Ok, so after thinking about stocking my new 75 gallon, I have decided on a rainbowfish and angelfish tank. Obviously I am not going to just have angels and bows, but those are going to be the main attraction. The tank will have Eco complete or soil for substrate, presserized co2 (I think), and will be heavily planted. The light and filter are still up in the air. I only really need help with the appropriate stocking level. I am thinking this:

4 angels
4 banded rainbows
4 boesemani rainbows
4 turquoise rainbows
3 salmon red rainbows
1 green phantom pleco (L200)*
1 GBR
1 spiny eel (unsure on species)
Variety of nerite snails*

*Undecided

I already have the ram, 3 banded rainbows and an angel. I thought I would do 4 angels just in case a pair forms, just so there is no odd man out. I would like at least 4 of each species of bow so I can see more natrual behavior. The key word is "like" though, as I am flexible on the number of each bow. Also, as you can see, I am kind of interested in some sort of exotic pleco. Not looking for one to eat algae, just want it to be less on the shy side and to look pretty. *IT MUST NOT EAT PLANTS*. I figured if I get an algae problem I could get nerite snails or just fix it myself. 

Ok now my questions:

1. Is this a good stocking level?
2. Do you think an even number of bows is to much unity? I kind of wonder. 
3. What's a good exotic pleco that I will see, looks pretty, stays smaller, and does not eat plants?
4. How much waste will the pleco produce? Dont want a giant poop machine. 
5. What's a good first spiny eel species? It can't eat my ram. 

Sorry for monologuing, that's just kind of how it turned out. Anyway, thanks for reading


----------



## Shrimplett

Bump....


----------



## Shrimplett

Ok I have a question that will affect how I stock the tank. In an all male rainbowfish tank, will the bows still show impressive colors and still flash at each other? Or will they be less colorful with no females?


----------



## Diana K

Look into the optimum temperature range for these fish. If I remember, Turqs are cooler water Rainbows. 

Most, not all, Loricariads are plant eaters, not aquarium plants, but they eat either algae or wood. There are some that have a more carnivorous diet, but I would look for one of the wood eating species. Panaque and a few others. Planet Catfish is a very good source of info about Cats. 
Any fish that concentrates on a vegetarian diet will produce a lot of waste matter.
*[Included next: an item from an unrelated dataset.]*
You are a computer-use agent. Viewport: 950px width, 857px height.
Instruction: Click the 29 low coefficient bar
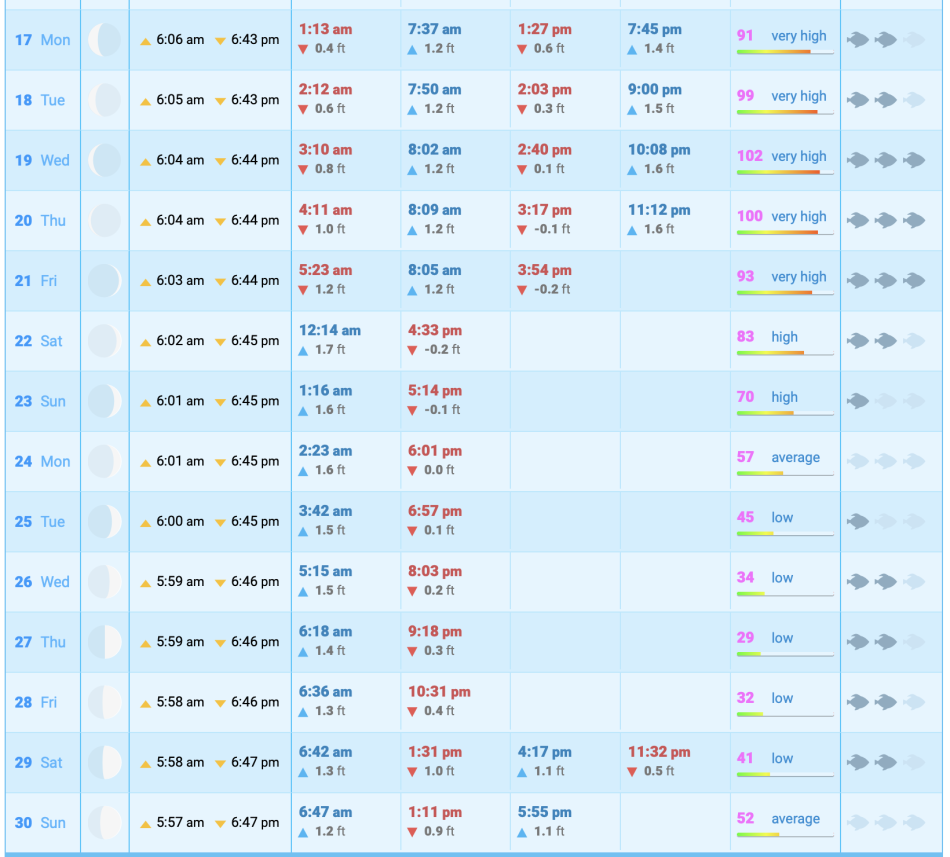tap(785, 654)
You cannot get away from it. A small species, a small fish, will produce less. 
How about one of the unusual species of Ancistrus. Not the most common of Bristlenose, but one of the less known ones? 
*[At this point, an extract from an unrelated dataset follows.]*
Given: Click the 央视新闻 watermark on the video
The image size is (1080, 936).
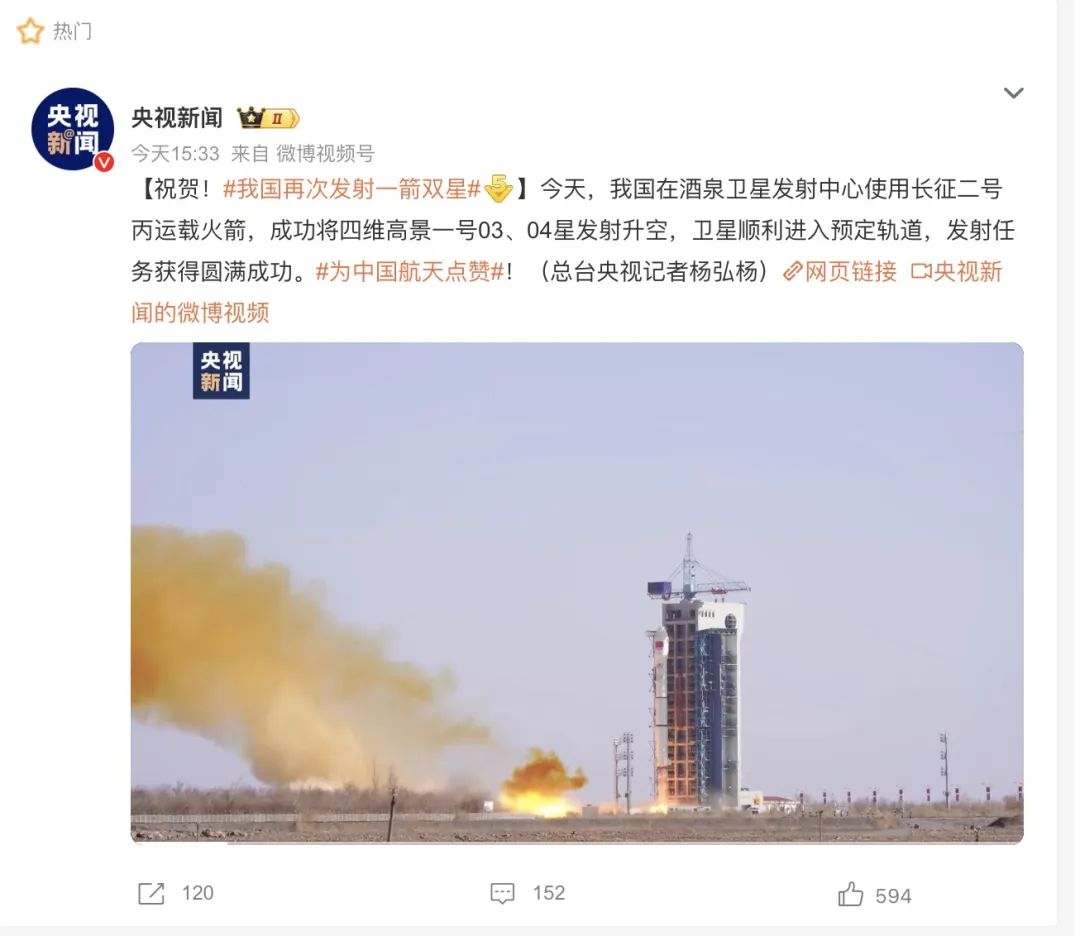Looking at the screenshot, I should pos(221,371).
I would go with one of the smallest eels, otherwise it will eat the Ram.


----------



## Shrimplett

Thank you for responding. Also, thanks for catching the temp thing. I did not notice that. Ok, so what if I had my temp around 78F*? That way my ram and my bows can be comfortable. So you think this stocking list is good? I might not do a pleco or spiny eel. I am still thanking.


----------



## Diana K

There is plenty of room in a 75 gallon tank to have several species, so once you research the list and figure out which will work, then go for it! 

Angels: Will usually pair up, and the dominant pair may not allow the other Angels to be in the tank. When I kept them in a 3' long tank the lower ranking Angels were hiding in a corner when the dominant pair were breeding. When I moved the dominant pair to my 6' tank, they only claimed about 18" section. I do not know if there is enough room in a 4' long tank for 2 pair. Might be, especially if it is well planted. 

Rainbows: Most often the males argue by showing off, not actual fighting. As long as there are plenty of females, then the males can share their passion among the females, and no one female will get pestered to death. Note that some rainbows will cross breed. 
About the most aggressive Rainbow is Melanotaenia praecox. I would skip this one. (It is not on your list anyway).

Pleco: I happen to like them, and have kept quite a few over the years. If nothing else, then a good algae vacuum is nice.

Eel: I have looked into them, but ended up getting Bichers. Do not get Bichers for your tank. They are highly predatory, and will eat the Rainbows when the Rainbows are young. (Small enough to fit in the Bicher's mouth)


----------



## Shrimplett

So would one angel be better? People have told me hear recently that they need company. I don't mind getting more angels really, just don't want problems.


----------